------ Document segment ------

“Solutions Tailored to Fit You”

LVNash Professional Counselor: Chicago

September 25th, 2007 at 10:44 am

Understanding Interpersonal Interactions

At the center of understanding the interaction between two people is a four part interpersonal model described by both Binder (2004) and Levenson (1995). I have used this model extensively with clients who have anger issues. In this post I will explore using the model for gathering information in any situation between two people.

The basic model has four parts.

· Acts of self (Intent)

· Expectations of others (Their Intent)

· Perceived acts of others (Interpretation)

· Self-image / self-treatment

I use these four areas with clients as areas for gathering information concerning an interaction. One interaction may last a few seconds or a few minutes. The full understanding of the situation, especially the first time though the model, may take an entire counseling session. However, the model itself is relatively simple and can be used by an individual for self understanding.

------ Dataset content ------

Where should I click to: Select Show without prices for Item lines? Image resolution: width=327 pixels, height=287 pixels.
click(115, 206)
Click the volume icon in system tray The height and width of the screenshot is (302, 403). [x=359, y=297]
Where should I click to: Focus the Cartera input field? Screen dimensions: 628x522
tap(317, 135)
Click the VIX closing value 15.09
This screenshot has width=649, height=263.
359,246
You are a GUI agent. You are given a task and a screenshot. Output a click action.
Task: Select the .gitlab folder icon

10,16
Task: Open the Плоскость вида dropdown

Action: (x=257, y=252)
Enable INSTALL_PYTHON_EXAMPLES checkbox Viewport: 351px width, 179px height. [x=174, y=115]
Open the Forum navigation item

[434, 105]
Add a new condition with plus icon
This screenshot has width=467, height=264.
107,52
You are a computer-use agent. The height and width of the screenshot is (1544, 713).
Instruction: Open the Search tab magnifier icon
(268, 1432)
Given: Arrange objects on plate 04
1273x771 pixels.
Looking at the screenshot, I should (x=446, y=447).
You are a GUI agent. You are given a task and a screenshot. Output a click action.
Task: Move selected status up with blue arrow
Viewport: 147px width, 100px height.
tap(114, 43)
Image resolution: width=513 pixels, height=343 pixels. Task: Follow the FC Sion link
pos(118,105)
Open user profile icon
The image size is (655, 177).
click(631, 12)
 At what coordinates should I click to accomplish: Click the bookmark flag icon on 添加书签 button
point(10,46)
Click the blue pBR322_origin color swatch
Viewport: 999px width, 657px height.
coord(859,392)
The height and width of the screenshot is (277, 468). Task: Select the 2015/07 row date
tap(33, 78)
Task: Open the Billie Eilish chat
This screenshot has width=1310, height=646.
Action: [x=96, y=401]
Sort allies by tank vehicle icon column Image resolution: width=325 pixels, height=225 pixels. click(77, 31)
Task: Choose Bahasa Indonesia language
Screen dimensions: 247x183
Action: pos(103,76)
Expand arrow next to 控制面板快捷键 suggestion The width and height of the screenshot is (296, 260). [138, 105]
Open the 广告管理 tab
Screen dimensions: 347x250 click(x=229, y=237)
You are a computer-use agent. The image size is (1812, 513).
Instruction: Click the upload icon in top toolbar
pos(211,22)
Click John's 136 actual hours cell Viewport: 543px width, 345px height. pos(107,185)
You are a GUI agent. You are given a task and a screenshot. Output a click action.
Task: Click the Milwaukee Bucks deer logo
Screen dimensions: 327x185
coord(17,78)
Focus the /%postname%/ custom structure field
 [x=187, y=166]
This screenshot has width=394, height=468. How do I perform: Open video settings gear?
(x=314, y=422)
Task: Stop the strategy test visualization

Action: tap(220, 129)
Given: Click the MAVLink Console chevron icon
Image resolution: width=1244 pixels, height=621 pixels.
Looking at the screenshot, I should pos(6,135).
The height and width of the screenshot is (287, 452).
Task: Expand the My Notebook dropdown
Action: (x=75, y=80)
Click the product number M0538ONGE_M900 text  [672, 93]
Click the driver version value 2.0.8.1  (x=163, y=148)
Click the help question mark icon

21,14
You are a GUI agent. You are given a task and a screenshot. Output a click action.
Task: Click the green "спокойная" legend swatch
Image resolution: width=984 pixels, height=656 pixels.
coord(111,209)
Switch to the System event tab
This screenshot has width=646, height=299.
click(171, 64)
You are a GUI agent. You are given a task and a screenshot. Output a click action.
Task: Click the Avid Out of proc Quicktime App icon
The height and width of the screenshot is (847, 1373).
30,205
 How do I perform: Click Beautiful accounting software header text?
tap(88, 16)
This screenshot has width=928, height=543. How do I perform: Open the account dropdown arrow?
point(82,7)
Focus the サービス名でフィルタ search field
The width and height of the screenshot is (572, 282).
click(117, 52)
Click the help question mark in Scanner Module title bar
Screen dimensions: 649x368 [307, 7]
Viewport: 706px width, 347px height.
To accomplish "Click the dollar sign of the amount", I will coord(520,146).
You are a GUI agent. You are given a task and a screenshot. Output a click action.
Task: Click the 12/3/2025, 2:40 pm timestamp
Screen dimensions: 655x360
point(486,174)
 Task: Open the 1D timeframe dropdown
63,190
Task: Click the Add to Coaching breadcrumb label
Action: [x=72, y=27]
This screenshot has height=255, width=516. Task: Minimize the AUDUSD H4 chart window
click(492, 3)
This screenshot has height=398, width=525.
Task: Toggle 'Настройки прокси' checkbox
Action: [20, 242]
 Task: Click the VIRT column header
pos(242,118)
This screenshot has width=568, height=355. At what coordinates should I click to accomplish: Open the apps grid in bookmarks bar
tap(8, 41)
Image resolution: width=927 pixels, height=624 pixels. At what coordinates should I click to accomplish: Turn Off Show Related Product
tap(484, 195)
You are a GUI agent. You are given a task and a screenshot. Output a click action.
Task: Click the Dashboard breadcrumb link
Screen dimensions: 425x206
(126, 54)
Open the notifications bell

------

- [Action item A] How would you render the sentence "The basic model has four parts." from the post on interpersonal interactions in Spanish?
- [Action item B] Can you return, word for word, the stretch of the post on interpersonal interactions that opens with the words containing "Understanding Interpersonal Interactions" and closes with "of self (Intent)"?

- [Task answer A] El modelo básico tiene cuatro partes.

- [Task answer B]
Understanding Interpersonal Interactions

At the center of understanding the interaction between two people is a four part interpersonal model described by both Binder (2004) and Levenson (1995). I have used this model extensively with clients who have anger issues. In this post I will explore using the model for gathering information in any situation between two people.

The basic model has four parts.

· Acts of self (Intent)